**Problem to solve:** Render the rows below as a Markdown table with the columns "No." and "Text", numbering each non-blank line in order and omitting blank lines and all pictures.

**Dataset rows:**
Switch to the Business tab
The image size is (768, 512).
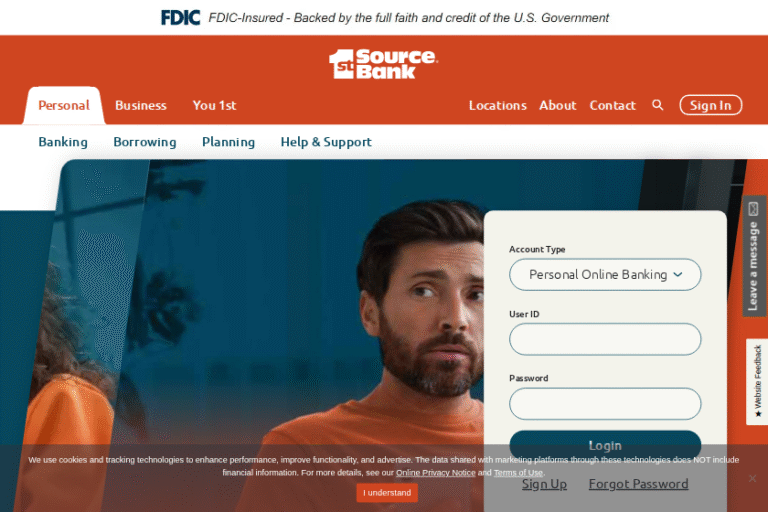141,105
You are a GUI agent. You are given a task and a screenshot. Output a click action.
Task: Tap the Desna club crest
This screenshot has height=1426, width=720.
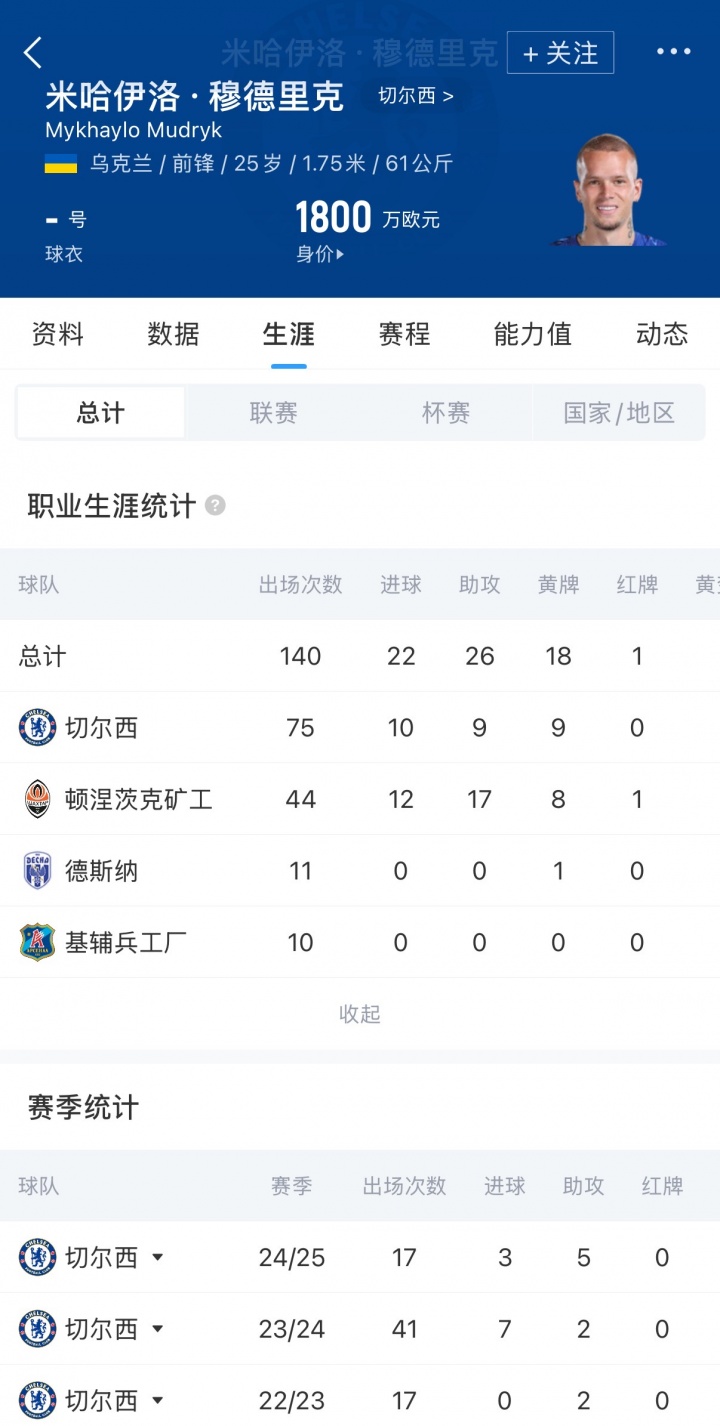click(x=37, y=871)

**Worked answer:**
| No. | Text |
|---|---|
| 1 | Switch to the Business tab |
| 2 | The image size is (768, 512). |
| 3 | 141,105 |
| 4 | You are a GUI agent. You are given a task and a screenshot. Output a click action. |
| 5 | Task: Tap the Desna club crest |
| 6 | This screenshot has height=1426, width=720. |
| 7 | click(x=37, y=871) |